** Supplied material follows **

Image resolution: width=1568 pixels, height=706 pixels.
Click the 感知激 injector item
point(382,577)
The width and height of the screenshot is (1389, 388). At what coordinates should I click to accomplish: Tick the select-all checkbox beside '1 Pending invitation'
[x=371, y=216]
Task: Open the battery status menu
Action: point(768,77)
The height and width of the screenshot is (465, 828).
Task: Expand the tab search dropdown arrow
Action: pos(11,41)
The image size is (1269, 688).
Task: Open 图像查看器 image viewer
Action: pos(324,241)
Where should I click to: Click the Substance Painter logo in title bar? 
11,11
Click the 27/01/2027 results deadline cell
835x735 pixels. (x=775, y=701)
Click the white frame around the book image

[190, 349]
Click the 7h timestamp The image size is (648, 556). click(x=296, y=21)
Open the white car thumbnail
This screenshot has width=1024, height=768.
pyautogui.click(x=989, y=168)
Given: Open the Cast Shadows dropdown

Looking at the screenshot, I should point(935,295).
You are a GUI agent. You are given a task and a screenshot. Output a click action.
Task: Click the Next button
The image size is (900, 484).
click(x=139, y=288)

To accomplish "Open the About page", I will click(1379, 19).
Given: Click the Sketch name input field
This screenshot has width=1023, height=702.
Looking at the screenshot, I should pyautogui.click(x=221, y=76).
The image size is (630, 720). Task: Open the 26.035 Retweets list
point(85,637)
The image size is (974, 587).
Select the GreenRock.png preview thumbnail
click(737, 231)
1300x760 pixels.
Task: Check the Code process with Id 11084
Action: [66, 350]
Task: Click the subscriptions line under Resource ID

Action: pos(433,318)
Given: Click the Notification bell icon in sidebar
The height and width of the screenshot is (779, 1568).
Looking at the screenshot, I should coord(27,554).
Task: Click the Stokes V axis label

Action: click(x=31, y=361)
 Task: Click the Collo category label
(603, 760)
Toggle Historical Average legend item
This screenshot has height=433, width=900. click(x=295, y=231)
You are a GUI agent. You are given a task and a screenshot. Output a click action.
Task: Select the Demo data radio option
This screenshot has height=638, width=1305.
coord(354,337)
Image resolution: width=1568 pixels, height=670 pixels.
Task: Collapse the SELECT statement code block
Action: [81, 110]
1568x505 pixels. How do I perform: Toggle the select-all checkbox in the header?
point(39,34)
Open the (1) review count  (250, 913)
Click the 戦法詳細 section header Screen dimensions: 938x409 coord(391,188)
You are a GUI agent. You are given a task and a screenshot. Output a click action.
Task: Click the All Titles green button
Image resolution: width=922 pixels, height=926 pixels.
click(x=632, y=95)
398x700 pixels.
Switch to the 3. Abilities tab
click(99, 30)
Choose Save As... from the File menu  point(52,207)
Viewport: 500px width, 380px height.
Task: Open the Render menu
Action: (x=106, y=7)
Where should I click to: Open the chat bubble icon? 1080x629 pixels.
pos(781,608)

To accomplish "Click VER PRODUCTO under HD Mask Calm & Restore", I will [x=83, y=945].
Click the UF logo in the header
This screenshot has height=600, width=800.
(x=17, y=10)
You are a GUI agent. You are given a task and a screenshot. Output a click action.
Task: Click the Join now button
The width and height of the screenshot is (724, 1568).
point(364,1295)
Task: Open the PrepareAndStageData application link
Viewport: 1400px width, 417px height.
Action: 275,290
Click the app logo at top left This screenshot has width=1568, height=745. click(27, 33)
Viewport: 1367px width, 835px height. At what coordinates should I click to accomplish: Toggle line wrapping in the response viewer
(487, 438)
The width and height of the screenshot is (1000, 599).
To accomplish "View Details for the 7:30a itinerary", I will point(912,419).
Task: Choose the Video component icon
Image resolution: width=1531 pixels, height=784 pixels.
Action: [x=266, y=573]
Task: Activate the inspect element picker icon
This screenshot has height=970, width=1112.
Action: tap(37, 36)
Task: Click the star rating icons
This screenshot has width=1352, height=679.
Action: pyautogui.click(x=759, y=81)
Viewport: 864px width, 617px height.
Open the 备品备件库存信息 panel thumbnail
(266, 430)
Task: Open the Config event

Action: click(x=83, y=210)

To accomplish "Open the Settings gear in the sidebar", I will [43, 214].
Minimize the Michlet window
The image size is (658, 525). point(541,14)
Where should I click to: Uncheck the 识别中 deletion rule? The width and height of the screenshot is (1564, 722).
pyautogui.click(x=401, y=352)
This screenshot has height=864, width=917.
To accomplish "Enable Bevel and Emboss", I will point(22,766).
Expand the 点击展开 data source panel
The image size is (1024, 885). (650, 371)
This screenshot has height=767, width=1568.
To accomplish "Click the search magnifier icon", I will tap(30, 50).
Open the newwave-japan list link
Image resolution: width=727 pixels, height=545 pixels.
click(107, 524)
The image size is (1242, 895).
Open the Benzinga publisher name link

** End of Supplied material **

= Task directions =
Reproduce, word for word and in full, only the lines above that start at the line with "The image size is (974, 587)." and run through the line with "Given: Click the Notification", both ends included.

= Answer =
The image size is (974, 587).
Select the GreenRock.png preview thumbnail
click(737, 231)
1300x760 pixels.
Task: Check the Code process with Id 11084
Action: [66, 350]
Task: Click the subscriptions line under Resource ID

Action: pos(433,318)
Given: Click the Notification bell icon in sidebar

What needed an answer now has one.